3 dicembre 2020
Aggiornato 18:00
Dalla Sala Rossa

La festa di San Giovanni senza più i botti, si va verso i fuochi d’artificio «silenziati»

Entro marzo l’assessorato allo Sport dovrà presentare uno studio di fattibilità finalizzato all’organizzazione con minor impatto acustico possibile dello spettacolo o, in alternativa, di uno spettacolo di luci e suoni

TORINO - Dopo lo spettacolo pirotecnico della notte di Capodanno, anche quello del 24 giugno, quando Torino festeggia il patrono San Giovanni, è destinato a mutare da come siamo abituati a conoscerlo. Niente più botti e fuochi artificiali, si va verso qualcosa di alternativo che sia magari più luminoso ma sicuramente meno rumoroso. A chiederlo è stato il Consiglio comunale approvando una mozione presentata dal consigliere Maurizio Trombotto di Sel che, qualche tempo fa, aveva criticato duramente il modo attuale di festeggiare perché irrispettoso degli animali e delle persone anziane. A pensarla come lui sono parecchi cittadini, tanto che l’assessorato allo Sport di Stefano Gallo dovrà presentare entro marzo uno studio di fattibilità finalizzato all’organizzazione con minor impatto acustico possibile dello spettacolo o, in alternativa, di uno spettacolo di luci e suoni.

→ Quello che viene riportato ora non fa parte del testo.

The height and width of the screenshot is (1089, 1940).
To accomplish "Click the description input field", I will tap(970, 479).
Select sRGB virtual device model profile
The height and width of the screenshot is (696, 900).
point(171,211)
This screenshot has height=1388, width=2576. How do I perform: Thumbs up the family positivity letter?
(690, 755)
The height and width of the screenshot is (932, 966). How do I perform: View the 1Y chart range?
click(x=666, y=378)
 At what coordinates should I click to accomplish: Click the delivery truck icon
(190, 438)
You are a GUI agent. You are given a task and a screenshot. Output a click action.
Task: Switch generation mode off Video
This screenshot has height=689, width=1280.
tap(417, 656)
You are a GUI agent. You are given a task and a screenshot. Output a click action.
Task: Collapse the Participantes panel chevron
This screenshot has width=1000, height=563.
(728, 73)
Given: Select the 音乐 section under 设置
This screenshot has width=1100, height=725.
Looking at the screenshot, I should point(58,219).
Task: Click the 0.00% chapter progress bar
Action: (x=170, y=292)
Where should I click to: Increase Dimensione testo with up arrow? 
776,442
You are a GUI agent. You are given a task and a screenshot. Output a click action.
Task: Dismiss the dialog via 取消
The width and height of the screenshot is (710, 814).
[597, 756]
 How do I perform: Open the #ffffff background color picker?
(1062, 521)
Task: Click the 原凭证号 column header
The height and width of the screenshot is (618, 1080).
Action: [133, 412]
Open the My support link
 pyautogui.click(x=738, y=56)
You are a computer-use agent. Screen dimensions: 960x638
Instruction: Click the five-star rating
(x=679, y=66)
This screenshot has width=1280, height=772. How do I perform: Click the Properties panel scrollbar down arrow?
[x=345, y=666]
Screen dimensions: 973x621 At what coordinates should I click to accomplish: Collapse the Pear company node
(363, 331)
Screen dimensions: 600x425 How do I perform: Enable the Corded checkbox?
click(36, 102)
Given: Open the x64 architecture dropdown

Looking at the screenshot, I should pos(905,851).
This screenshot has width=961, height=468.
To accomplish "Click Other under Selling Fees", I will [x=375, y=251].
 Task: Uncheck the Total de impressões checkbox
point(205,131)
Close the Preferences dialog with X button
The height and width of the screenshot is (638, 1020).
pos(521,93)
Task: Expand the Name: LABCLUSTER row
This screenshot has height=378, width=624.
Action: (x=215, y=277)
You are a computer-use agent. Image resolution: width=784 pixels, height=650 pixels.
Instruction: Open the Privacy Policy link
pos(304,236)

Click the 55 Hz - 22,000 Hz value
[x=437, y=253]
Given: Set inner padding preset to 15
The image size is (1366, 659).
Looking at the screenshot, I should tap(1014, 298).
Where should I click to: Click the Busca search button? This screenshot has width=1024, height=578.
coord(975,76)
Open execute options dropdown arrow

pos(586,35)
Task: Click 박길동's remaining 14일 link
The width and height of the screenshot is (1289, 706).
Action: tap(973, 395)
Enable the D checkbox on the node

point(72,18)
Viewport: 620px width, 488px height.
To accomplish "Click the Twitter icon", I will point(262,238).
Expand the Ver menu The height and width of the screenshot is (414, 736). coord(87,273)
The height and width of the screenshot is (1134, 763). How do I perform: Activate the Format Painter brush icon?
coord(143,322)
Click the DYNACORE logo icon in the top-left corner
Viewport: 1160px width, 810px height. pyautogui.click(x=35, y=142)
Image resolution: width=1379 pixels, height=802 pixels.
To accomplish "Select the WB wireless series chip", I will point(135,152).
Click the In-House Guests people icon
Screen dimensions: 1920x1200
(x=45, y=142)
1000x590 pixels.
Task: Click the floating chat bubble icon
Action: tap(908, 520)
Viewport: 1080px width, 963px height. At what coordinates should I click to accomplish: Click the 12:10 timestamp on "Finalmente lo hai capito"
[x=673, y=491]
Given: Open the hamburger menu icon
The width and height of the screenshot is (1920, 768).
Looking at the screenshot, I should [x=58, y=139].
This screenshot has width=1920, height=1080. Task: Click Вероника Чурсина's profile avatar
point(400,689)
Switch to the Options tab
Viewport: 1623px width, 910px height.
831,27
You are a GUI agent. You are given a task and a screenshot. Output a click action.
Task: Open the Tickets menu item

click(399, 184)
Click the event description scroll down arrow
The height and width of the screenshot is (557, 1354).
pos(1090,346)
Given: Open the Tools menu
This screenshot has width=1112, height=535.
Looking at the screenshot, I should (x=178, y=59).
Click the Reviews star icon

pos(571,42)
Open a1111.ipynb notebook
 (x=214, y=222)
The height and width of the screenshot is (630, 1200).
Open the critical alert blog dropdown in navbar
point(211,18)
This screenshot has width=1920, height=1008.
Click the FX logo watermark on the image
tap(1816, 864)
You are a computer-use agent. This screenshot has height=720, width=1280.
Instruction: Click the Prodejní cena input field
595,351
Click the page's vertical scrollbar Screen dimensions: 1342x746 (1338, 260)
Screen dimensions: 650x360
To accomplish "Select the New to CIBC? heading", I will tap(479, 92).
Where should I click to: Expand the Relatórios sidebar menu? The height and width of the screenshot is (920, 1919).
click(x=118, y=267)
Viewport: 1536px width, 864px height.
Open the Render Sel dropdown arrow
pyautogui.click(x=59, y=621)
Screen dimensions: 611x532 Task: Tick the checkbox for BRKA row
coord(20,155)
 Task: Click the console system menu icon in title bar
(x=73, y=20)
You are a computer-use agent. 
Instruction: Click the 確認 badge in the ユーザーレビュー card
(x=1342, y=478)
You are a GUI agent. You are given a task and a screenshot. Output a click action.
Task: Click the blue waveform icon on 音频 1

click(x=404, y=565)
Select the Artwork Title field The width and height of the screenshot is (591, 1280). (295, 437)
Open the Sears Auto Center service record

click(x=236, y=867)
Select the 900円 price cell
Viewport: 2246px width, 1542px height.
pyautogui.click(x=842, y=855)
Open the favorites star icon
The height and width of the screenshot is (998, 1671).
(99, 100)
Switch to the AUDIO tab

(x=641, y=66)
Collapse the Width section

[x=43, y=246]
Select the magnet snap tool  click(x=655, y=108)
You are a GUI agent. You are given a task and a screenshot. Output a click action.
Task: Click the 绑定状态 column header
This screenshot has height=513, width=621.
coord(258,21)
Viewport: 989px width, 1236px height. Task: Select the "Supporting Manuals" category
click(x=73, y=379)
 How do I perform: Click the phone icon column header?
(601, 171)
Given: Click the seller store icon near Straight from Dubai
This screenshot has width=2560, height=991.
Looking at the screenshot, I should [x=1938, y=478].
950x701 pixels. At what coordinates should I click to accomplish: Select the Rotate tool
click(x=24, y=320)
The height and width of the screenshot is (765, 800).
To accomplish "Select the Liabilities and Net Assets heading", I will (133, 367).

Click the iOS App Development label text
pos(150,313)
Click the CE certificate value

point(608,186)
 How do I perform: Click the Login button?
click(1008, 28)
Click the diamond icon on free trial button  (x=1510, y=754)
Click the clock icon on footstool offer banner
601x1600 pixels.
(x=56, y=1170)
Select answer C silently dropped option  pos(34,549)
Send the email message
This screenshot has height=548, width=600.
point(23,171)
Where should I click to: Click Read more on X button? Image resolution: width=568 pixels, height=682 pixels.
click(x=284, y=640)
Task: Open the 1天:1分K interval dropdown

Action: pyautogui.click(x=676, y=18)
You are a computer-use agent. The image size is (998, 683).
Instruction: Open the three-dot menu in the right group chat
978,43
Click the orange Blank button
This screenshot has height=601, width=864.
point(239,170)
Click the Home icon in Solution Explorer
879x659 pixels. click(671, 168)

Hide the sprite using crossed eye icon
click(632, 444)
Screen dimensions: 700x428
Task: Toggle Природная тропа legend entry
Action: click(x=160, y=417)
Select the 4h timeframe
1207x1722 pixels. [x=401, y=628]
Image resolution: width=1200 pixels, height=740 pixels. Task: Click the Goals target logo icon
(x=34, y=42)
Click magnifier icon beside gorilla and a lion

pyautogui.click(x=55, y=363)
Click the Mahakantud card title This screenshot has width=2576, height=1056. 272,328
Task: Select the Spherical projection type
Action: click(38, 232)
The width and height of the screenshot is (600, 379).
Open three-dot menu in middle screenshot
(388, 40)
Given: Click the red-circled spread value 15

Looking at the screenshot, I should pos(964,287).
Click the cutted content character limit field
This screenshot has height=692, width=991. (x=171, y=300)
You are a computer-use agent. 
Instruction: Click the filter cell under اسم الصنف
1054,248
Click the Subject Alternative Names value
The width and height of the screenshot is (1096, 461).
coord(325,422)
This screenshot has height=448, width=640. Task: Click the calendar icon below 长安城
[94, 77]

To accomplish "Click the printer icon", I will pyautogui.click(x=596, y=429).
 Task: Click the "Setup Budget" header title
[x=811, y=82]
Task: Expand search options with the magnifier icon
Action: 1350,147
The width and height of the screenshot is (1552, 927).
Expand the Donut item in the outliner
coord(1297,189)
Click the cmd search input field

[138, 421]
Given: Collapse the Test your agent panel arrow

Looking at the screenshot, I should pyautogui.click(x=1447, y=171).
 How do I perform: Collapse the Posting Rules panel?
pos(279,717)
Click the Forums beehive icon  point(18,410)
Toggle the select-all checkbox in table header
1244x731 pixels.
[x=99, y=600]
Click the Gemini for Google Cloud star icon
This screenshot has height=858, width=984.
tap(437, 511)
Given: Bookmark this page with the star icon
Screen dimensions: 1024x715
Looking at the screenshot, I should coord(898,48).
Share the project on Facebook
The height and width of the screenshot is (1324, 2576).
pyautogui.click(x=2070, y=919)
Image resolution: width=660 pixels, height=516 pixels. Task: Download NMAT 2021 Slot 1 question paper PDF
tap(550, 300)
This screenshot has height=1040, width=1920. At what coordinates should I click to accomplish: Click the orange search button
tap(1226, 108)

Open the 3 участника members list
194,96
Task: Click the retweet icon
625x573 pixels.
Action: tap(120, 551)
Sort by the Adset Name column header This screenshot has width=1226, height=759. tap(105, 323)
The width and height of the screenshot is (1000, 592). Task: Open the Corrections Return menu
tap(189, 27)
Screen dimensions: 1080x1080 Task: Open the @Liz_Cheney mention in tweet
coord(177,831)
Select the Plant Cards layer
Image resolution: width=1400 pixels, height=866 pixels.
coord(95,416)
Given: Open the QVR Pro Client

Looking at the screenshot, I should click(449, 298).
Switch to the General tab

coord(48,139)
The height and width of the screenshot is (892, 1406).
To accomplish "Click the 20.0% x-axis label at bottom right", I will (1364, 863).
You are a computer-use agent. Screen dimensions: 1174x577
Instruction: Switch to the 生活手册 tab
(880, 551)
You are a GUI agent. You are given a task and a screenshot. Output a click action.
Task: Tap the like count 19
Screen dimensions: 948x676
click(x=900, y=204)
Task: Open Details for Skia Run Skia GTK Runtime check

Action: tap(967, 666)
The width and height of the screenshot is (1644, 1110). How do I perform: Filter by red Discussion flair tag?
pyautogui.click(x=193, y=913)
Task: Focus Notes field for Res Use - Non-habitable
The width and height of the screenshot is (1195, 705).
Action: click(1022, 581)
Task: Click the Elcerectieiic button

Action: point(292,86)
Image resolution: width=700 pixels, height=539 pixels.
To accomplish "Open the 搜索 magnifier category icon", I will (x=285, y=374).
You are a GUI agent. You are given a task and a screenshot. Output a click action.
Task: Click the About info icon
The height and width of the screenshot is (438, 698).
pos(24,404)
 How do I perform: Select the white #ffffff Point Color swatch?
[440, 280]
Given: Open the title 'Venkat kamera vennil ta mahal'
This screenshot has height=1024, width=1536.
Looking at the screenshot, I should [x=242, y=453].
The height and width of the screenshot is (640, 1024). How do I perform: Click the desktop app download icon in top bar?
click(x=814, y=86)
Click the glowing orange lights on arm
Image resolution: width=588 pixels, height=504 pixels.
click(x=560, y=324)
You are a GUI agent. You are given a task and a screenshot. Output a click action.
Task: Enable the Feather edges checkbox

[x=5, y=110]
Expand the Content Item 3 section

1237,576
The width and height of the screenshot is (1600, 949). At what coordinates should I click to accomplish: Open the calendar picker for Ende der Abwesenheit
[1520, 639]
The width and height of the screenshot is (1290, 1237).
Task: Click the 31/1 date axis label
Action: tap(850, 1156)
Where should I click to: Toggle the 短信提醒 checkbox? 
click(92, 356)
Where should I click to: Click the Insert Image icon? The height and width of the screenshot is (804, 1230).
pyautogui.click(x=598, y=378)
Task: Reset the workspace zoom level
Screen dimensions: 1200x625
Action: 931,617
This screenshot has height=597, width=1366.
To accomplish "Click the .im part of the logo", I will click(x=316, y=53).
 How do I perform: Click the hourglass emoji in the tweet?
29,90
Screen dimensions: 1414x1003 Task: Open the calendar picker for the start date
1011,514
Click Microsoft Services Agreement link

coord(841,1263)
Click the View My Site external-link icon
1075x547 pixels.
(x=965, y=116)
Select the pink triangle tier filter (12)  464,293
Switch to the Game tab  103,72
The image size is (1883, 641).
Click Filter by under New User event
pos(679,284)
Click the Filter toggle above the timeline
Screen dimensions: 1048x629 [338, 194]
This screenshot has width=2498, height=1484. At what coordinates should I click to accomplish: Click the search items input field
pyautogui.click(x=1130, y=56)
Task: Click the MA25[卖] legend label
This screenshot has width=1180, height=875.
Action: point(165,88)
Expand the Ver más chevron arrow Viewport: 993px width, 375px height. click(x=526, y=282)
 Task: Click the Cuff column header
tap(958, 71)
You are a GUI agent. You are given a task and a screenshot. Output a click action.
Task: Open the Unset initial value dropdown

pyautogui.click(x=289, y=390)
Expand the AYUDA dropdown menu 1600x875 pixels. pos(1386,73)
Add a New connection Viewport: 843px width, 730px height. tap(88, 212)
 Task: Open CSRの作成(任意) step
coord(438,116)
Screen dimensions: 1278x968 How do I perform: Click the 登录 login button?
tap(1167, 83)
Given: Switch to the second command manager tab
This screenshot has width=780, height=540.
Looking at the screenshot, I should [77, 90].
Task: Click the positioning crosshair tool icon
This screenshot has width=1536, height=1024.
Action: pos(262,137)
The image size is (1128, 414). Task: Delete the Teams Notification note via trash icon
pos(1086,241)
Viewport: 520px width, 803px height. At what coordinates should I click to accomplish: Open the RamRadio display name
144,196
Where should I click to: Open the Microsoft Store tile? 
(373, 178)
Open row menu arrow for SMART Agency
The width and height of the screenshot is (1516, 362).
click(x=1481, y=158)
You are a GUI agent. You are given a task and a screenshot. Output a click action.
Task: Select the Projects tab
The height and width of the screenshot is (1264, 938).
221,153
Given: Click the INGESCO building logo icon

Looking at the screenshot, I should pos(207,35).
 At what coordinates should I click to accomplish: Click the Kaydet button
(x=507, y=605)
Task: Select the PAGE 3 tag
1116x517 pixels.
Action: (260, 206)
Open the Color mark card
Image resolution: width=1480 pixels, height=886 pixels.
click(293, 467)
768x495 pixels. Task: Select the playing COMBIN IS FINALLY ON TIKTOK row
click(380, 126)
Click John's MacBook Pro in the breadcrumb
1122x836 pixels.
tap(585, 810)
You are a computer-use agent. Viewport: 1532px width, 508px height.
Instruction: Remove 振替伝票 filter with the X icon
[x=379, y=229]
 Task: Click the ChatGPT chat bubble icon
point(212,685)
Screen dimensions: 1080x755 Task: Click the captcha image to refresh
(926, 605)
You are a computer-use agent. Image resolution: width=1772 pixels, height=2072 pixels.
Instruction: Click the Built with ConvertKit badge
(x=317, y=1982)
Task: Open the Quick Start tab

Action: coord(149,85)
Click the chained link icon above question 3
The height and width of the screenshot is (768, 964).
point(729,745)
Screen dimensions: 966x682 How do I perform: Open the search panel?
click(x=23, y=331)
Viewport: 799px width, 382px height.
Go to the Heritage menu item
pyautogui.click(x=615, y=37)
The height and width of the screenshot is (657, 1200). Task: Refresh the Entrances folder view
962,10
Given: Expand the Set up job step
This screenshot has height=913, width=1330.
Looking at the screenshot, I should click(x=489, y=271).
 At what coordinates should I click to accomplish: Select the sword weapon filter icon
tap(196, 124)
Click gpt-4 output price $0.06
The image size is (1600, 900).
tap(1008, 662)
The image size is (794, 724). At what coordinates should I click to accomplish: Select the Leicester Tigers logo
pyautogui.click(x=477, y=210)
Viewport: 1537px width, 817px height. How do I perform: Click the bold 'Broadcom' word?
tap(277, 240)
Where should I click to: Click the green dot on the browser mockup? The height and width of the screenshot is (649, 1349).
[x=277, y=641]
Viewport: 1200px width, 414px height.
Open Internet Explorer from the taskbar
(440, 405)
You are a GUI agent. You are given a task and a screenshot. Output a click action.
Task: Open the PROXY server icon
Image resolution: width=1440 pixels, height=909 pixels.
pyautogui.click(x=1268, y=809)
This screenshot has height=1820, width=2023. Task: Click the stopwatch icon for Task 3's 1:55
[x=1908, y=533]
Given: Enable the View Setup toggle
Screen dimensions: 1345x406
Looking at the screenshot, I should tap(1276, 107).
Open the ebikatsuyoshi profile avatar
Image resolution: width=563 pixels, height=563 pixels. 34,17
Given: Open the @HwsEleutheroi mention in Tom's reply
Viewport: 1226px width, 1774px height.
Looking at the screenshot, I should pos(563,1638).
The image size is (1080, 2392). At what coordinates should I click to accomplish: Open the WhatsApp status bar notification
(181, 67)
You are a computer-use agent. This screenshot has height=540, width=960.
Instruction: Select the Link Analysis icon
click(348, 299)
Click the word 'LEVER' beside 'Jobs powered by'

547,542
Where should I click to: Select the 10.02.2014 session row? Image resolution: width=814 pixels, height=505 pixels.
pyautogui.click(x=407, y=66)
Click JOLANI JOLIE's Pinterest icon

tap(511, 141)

I festeggiamenti cambiano dal prossimo anno, nel 2017
Qualsiasi cosa proporrà l’assessorato non sarà realizzabile nell’immediato, ma bisognerà attendere il 2017. Per quest’anno si cercherà comunque di fare meno «rumore» possibile per poi rivoluzionare il tutto dodici mesi dopo. Tra le alternative proposte ci sono spettacoli di luci «silenziati», oppure uno spettacolo d’acqua. Quello da valutare però saranno anche i costi che ogni ipotesi prevede. «Non illudetevi troppo», chiosa il consigliere del Movimento 5 Stelle, Vittorio Bertola, «il testo definitivo dice all'amministrazione comunale di ‘presentare entro marzo 2016 uno studio di fattibili’, e solo come alternativa di uno ‘spettacolo di luci e suoni’. Comunque, è un piccolo passo avanti e ben venga, anche se alla fine sarà la prossima amministrazione a decidere davvero cosa fare». Nei prossimi mesi se ne saprà di più.